The online furniture retailer will next acquire the Made.com brand and IP when it goes into administration. • TechCrunch


We knew it was happening, but UK-based online furniture and home accessories retailer Made.com has officially gone into administration, confirming earlier reports that PresswaterhouseCoopers was appointed administrator yesterday.

Although Made.com stated that it was in discussions with potential buyers, nothing was found in time and the company stopped taking new orders at the end of October, none of the interested parties were able to “meet the necessary timeline” to close the deal. However, news broke today that the Made.com domain names, intellectual property and brand Next has been acquired by a multinational retailer with physical and online stores in Britain.

“After an extensive process to secure the future of the business, we are deeply saddened to reach this stage and how it affects our stakeholders, including our employees, customers, suppliers and shareholders,” Made.com Chairman Susan Ginn said in a statement today. “We appreciate and sincerely regret the disappointment MDL (Made.com) has caused to everyone going into administration.”

The path of destruction

In the year Founded in London in 2010, Made.com has emerged as one of the UK’s most promising startups, raising $137 million in investor funding and creating close partnerships with partner companies to streamline the entire furniture design, manufacturing and sales process. The company It went public on the London Stock Exchange in 2021 at a valuation of £775m, although the share price has been in perpetual decline since last June, and the writing remains on the wall, with the company reporting growing losses and plans to cut jobs in 2022.
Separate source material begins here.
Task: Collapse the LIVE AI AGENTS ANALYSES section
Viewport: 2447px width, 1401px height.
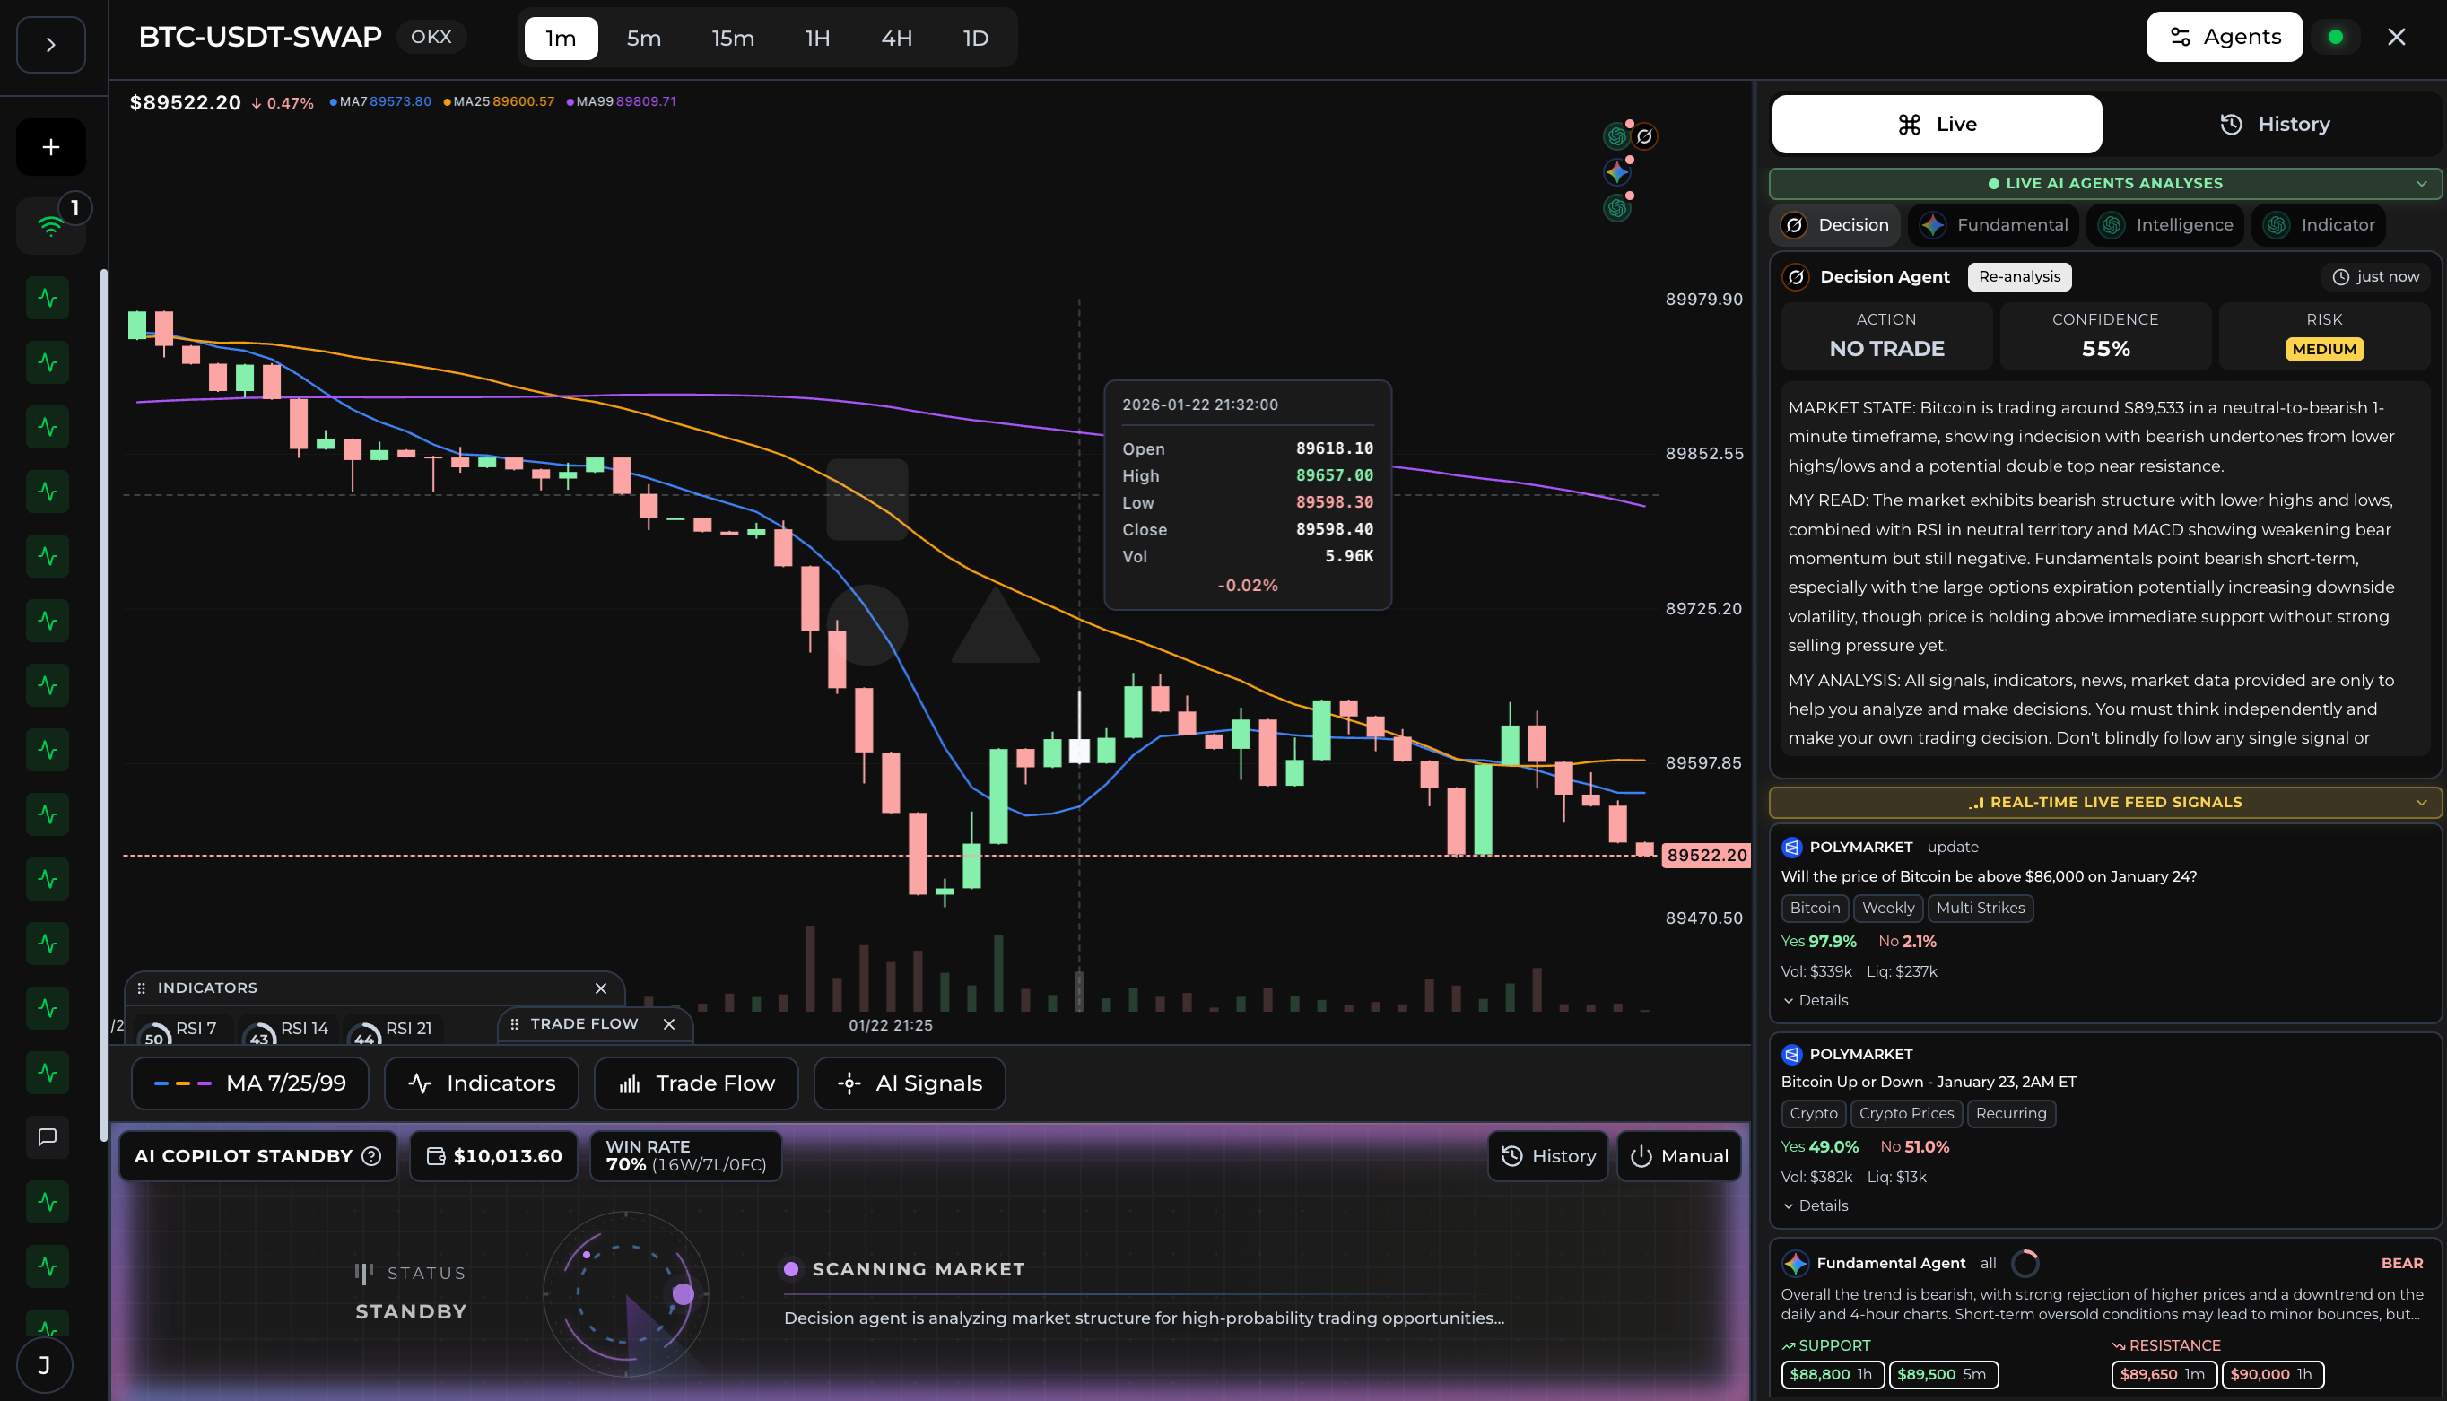Action: point(2422,184)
Reports indicate that Next has paid £3.4 million to acquire the Made.com brand and IP.

In the year Cofounder and former CEO Ning Li, who left Made.com in 2017, posted an open letter saying he made three bids to buy back the company with his own money and turn things around, but was ultimately rejected.

“Unfortunately, my proposal was not accepted,” Lee wrote. “In any case, it would be better if he broke up the company and sold it to make a little more money. It doesn’t make sense to me. But I wanted you to know that I really tried.”

It is worth noting that Made.com has recently announced that customers will not be handling refund requests for pending orders, and it is currently unclear whether this will change in the future – the administrators are currently concerned. Selling all of Made.com’s remaining assets and paying creditors. And as the board announced today, it is expected that the “residual value” remaining after the administration process will be distributed to the company’s shareholders.

It’s also unclear what the future plans are for the Made.com brand and whether it plans to keep any of the 500 jobs currently online with Made.com’s entry management.